--- START Excerpted passage ---

Agreement means the entire content of this Terms and Conditions document, the Statement of Works, Schedule(s), together with any other attached documents.

Project means the scope and purpose of the Client’s identified usage of the work product as described in the Statement of Works.

Services means all services and the work product to be provided to the Client by ARPASTART as described and otherwise further defined as the Deliverables in the Statement of Works.

Open Source Software means computer software that is available in source code form for which the source code and certain other rights normally reserved for copyright holders are provided under a software licence that permits users to study, change, and improve the software.

Deliverables means the services and work product specified in the Statement of Works to be delivered by ARPASTART to the Client, in the form and media specified in the Statement of Works.

Content means all materials, information, photography, writings and other creative content provided by the Client used in preparing or creating the deliverables.

Copyrights means the property rights in original works of authorship, expressed in a tangible medium of expression, as defined and enforceable under Australian and International Copyright Law.

Trademarks means trade names, words, symbols, designs, logos or other devices or designs used in the final Deliverables.

Ongoing Management means the ongoing work to keep the website functioning and secure. This includes, but is not limited to: data management, backups, maintenance, upgrades and software patches.


1.1 Orders for the Services may be made from time to time by the Client agreeing to a Statement of Works with ARPASTART.  Each Statement of Works:

  1. shall constitute a separate agreement between the Client and ARPASTART;
  2. has effect on and from the date of its execution and continues until the Expiry Date (as specified in that Statement of Work) or its earlier termination in accordance with the terms and conditions; and
  3. shall be subject to the terms and conditions

1.2 The Client authorises ARPASTART to perform the Services outlined in the Statement of Works.


Services supplied are limited to what is set forth in a Statement of Work and this Agreement for the period specified. Any additional services beyond those specified in the Statement of Works will require an additional agreement. We reserve the right to adjust our service and rates after the period specified in the Statement of Works.


3.1 Production schedules will be established and adhered to by both the Client and ARPASTART. Where production schedules are not adhered to by the Client, final delivery date or dates will be adjusted accordingly. Additional costs may be incurred due to increases in time to manage or deliver the services.

3.2 ARPASTART reserves the right to adjust project milestones during the project.

3.3 The project milestones set do not factor in extensions of time resulting from Client’s internal decision-making/information gathering processes, delays in the Client providing information to ARPASTART, changes requested to the original Statement of Works, delays due to website host companies and absence of the Client.

3.4 Both the Client and ARPASTART are required to provide the other party with 24 hours notice to re-schedule meetings. Meetings that are not re-scheduled and missed by the Client or ARPASTART are charged at $50 for the first, $100 for subsequent missed meetings.


4.1 ARPASTART reserves the right to adjust rates after the period of this Agreement. Small additional tasks are in billed in one-minute increments with a 15-minute minimum charge.

--- END Excerpted passage ---
--- START Dataset ---

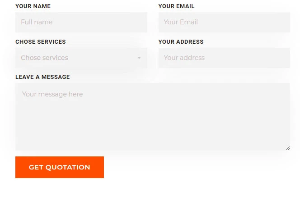Click the LEAVE A MESSAGE label
The width and height of the screenshot is (300, 197).
[x=42, y=77]
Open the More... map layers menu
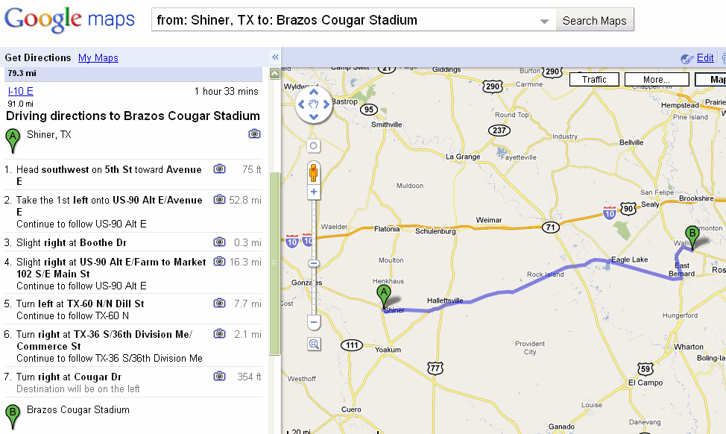The image size is (726, 434). click(656, 80)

--- END Dataset ---

→ **Exercise requirements**:
1. Under the terms and conditions, how much notice must either party give the other to reschedule a meeting?
2. Print the stretch of the terms and conditions from "Deliverables means the" through "media specified in the Statement of Works.".
3. Carry on the terms and conditions from their final sentence.

→ **Set of answers**:
1. 24 hours notice.

2.
Deliverables means the services and work product specified in the Statement of Works to be delivered by ARPASTART to the Client, in the form and media specified in the Statement of Works.

3.
4.2 Fees for professional services do not include outside purchases such as, but not limited to, software licensing, copyright licensing, printing, photography, printing, shipping and handling or courier service. Expenses are itemised on each invoice. Expenses are subject to GST. Outside purchases will be approved by the Client before purchase is made.


5.1 Estimates are based on a reasonable time schedule, and may be revised to take into consideration the Client’s requested “priority scheduling”. Requested priority schedules that require overtime and weekend work will be subject to 60% markup at an hourly rate and need to be agreed to beforehand by both parties.

5.2 Overtime is defined as between 6.00 pm – 9.00 am Monday to Friday, all day Saturday, Sunday and public holidays, unless otherwise agreed.


6.1 The Client is required to pay invoiced amounts within 7 days of invoicing unless otherwise provided in the Statement of Works. ARPASTART reserves the right to pause work after 7 days upon late payment, pending payment or negotiation.

6.2 Websites and commissioned work will be published live on Client approval on:

  1. ARPASTART’s servers subject to payment of hosting fees and continued payment as per payment schedule; or
  2. Transferred to the Clients server upon payment of all project fees.

6.3 In the event of cancellation of the project prior to completion, the Client must pay ARPASTART for all work completed up to the date of termination, based on the contract price and the expenses already incurred. Progress payments are non-refundable.


The use of Client information is governed by ARPASTART’s Privacy Policy, which can be found at

7.1 ARPASTART will not disclose to any third party or use, other than for the purposes of this agreement, any knowledge or information imparted to or obtained by it during or in connection with the fulfilment of this Agreement, which is of a secret or confidential nature relating to the business, equipment, processes, products, services or business strategies offered or employed by the Client.

7.2 This obligation of confidence will cease to apply in relation to information that ARPASTART is required to disclose by any law, or which becomes part of the public domain other than as the result of a breach by ARPASTART of its obligations of confidence under this Agreement.


ARPASTART reserves the right to assign subcontractors or external suppliers. Any subcontractors or external suppliers will be bound to the terms of this Agreement. ARPASTART will notify the Client of subcontractors working on this project and their role.


ARPASTART is confident that the Client’s expectations will be exceeded and as such, ARPASTART reserves the right to use the Client’s website, associated graphics and any unused ideas and development in the promotion of ARPASTART’s services. The Client agrees to allow ARPASTART to retain a credit and link from the footer of the website.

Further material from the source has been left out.